Given that quantum effects do exist, does this mean that the result of quantum activity is still just another physical input into the UAN and does not change the analysis of what the UAN computes? It seems difficult to think that what a UAN computes is not impacted by those lower level details (meaning specifically quantum effects, I'm not thinking of just alternate implementations).
> 4-A UANs critical topology, and its implied gating logic, dictate its function, not the implementation details.
Dynamic/short term networks in brain:
Neurons in the brain are dynamically inhibited+excited due to various factors including brain waves, which seems like they are dynamically shifting between different networks on the fly. I assume when you say topology, you're not really thinking in terms of static physical topology, but more of the current logical topology that may be layered on top of the physical?
Accounting for Analog:
A neurons function is heavily influenced by current analog state, how is that accounted for in the formula for the UAN?
For example, activation at the same synapse can either trigger an excitatory post synaptic action potential or an inhibitory post synaptic action potential depending on the concentration of permeant ions inside and outside the cell at that moment.
I'm assuming a couple possible responses might be:
1-Even though our brain has analog activity that influence the operation of cells, there is still an equivalent UAN that does not make use of analog.
or
2-Analog activity is just a lower level UAN (e.g. atom/molecule level)
I don't think either of those are strong responses. The first triggers the question: "How do you know and how do you find that UAN?". The second one seems to push the problem down to just needing to simulate physics within +/- some error.

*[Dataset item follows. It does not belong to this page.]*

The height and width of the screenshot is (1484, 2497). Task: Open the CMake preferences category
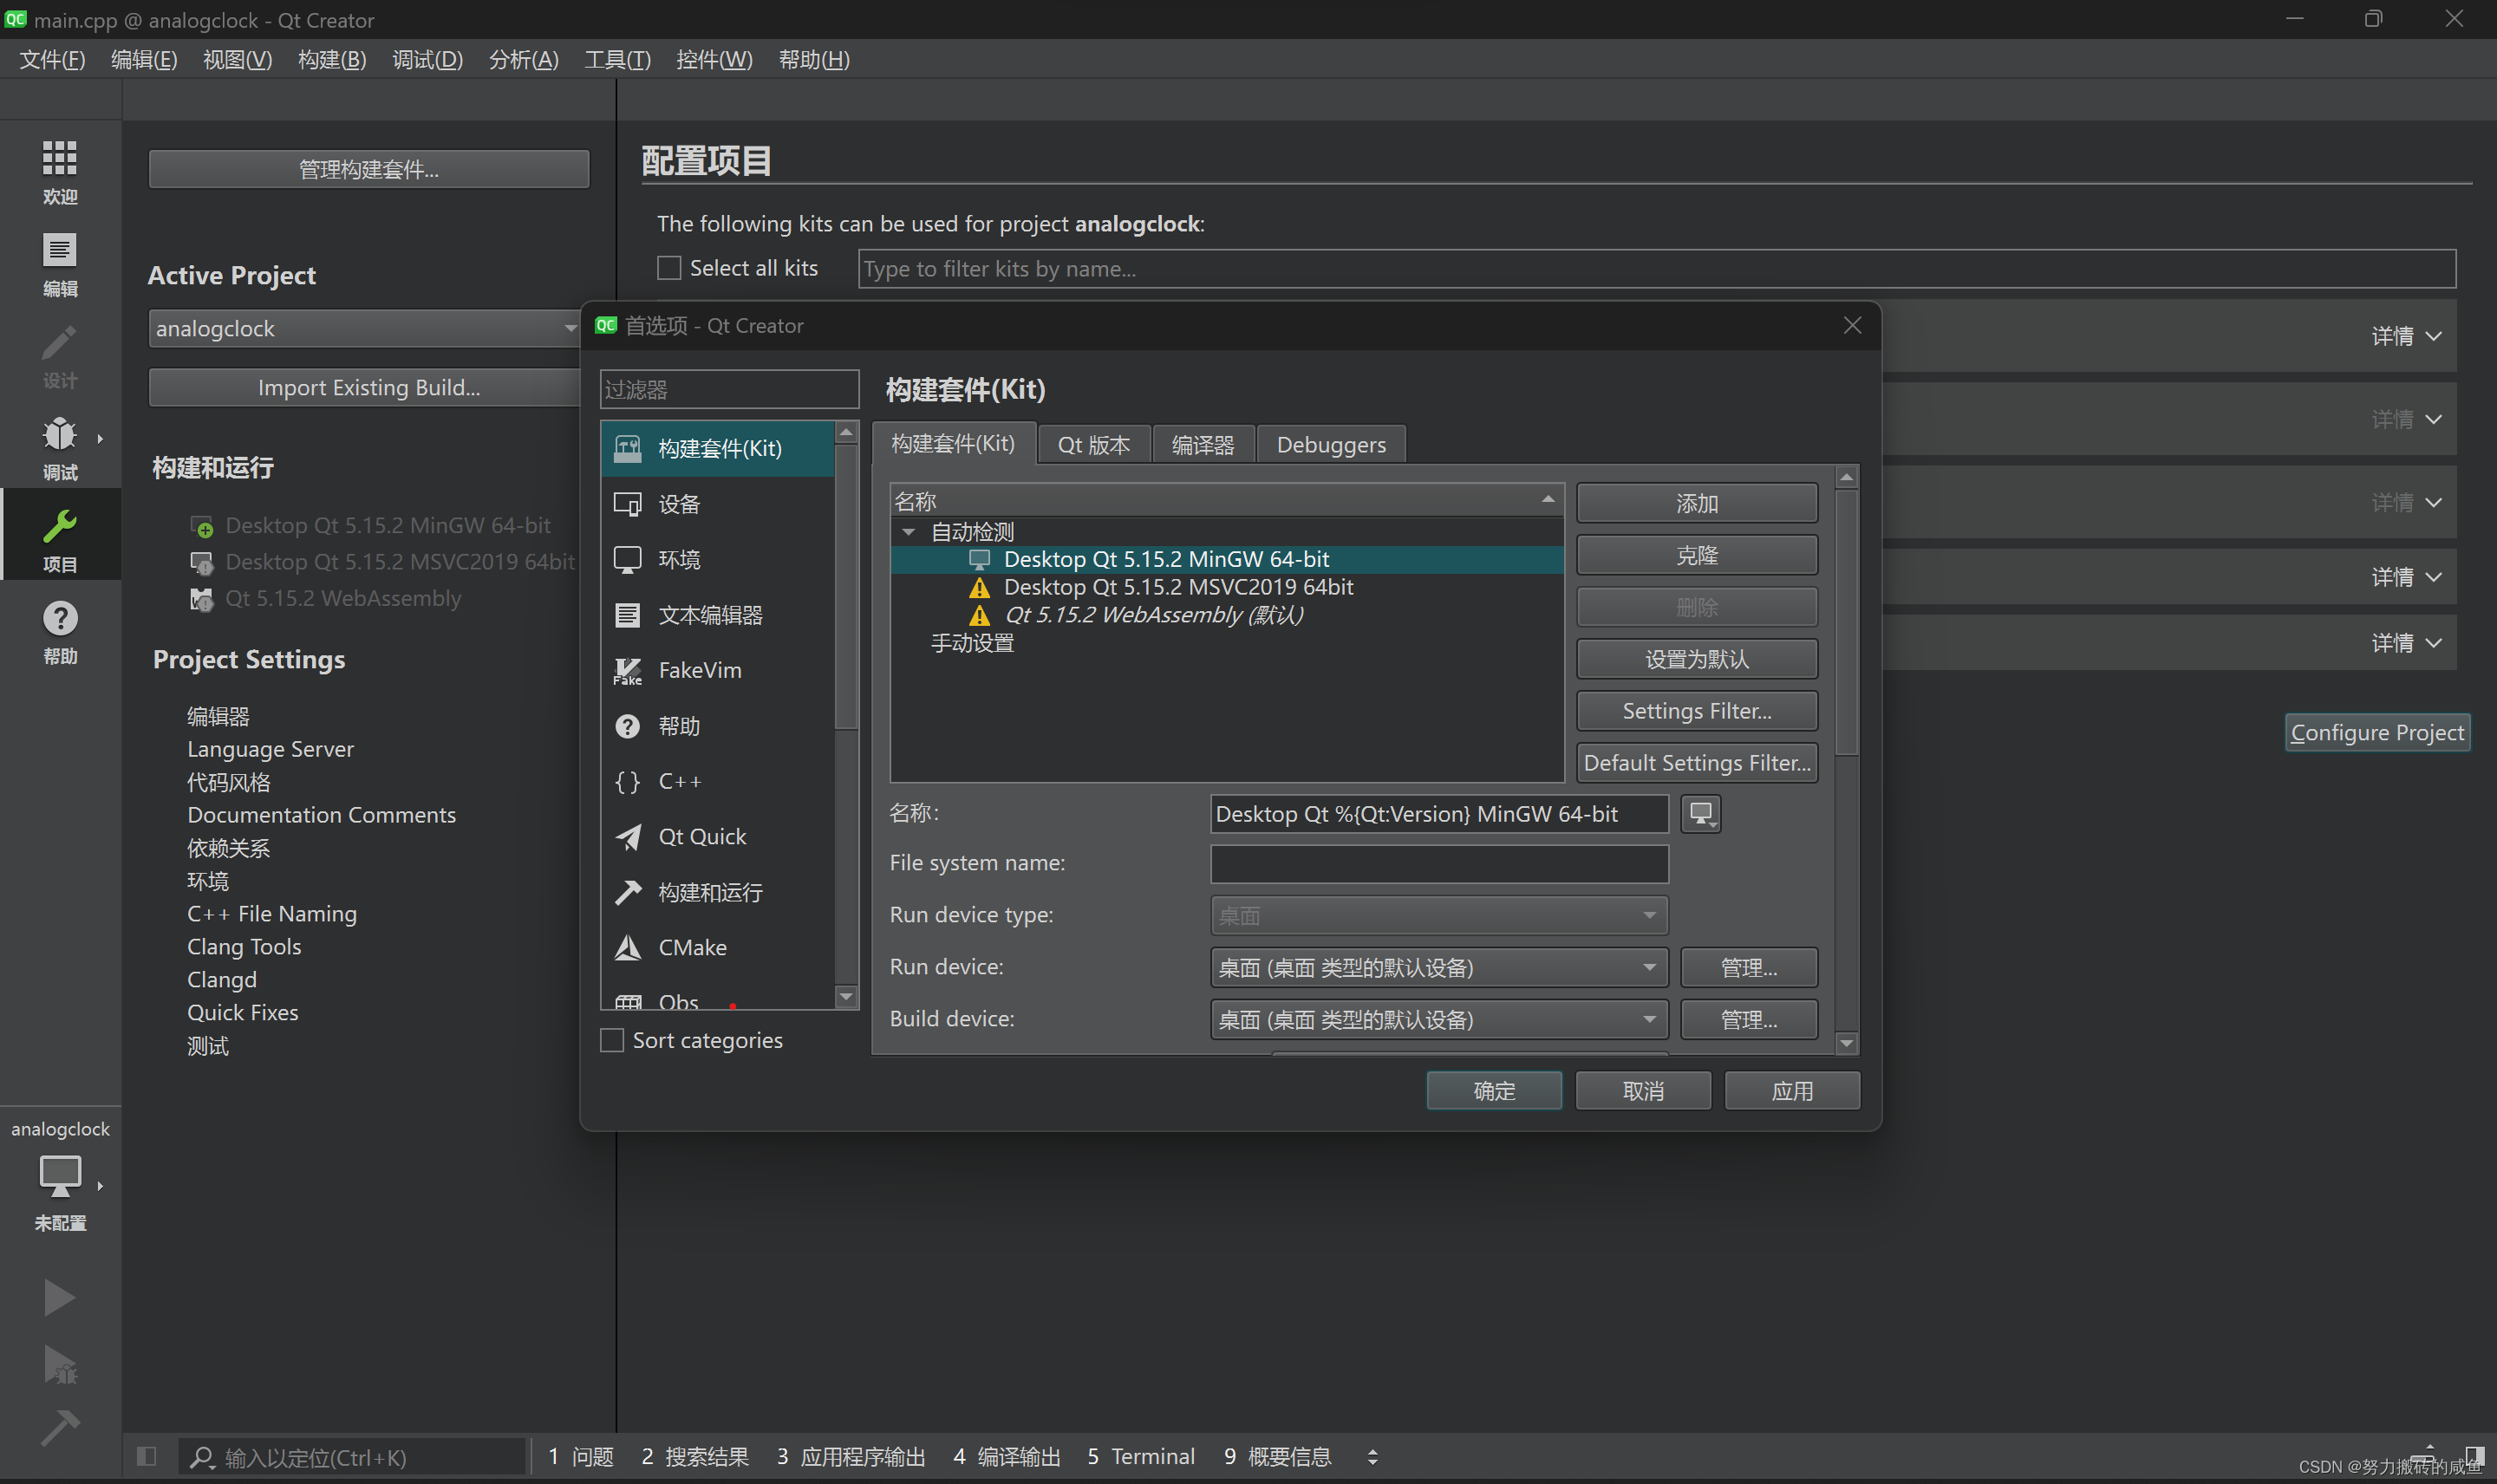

Yeah, it could be a spurious input though. My understanding is that quantum mechanics doesn't really matter at biological scale, and that kinda makes sense right? Like, if this whole claim about biology being reducible to the topology of the components of the network is true, then the first thing you'd do is try to evolve components that are robust to quantum noise or leverage it for some result (ie: one can imagine some binding site constructed in such a way that it requires a rare event that none-the-less actually has a very specific probability of occurring).
> and does not change the analysis of what the UAN computes? It seems difficult to think that what a UAN computes is not impacted by those lower level details (meaning specifically quantum effects, I'm not thinking of just alternate implementations).
What the UAN computes is impacted by those lower level details, but it is abstractable given enough simulation data.
ie, imagine if you had a perfect molecular scan of a modern CPU that detailed the position of every atom. While it would be neat to simulate it physically, for the purpose of analysis, you'd likely want to at least abstract it to the transistor level. The 'critical topology' is I guess, the highest possible level of abstraction before a CPU tester can tell your simulation from an atom-level simulation.
Now for CPUs, we designed that model first and then built the CPU. In biology, it evolved on the physical level, but still maps to a 'critical topology'.
The general nn is a discrete implementation of that
One unsatisfying argument might be that this might fall into implementation details for this particular class. Another prediction might be that an attention mechanism is an essential element of these networks that appears in other networks of this class. Another is that this is a decent approximation, but has limitations, and we'll figure out how the brain does it and replace it with that.
"Prokaryotes emerged 3.5 billion years ago, their gene networks acting like rudimentary brains. These networks controlled chemical reactions and cellular processes, laying the foundation for complexity."
... for which there is no evidence at all. Psuedo-science, aka Fantasy.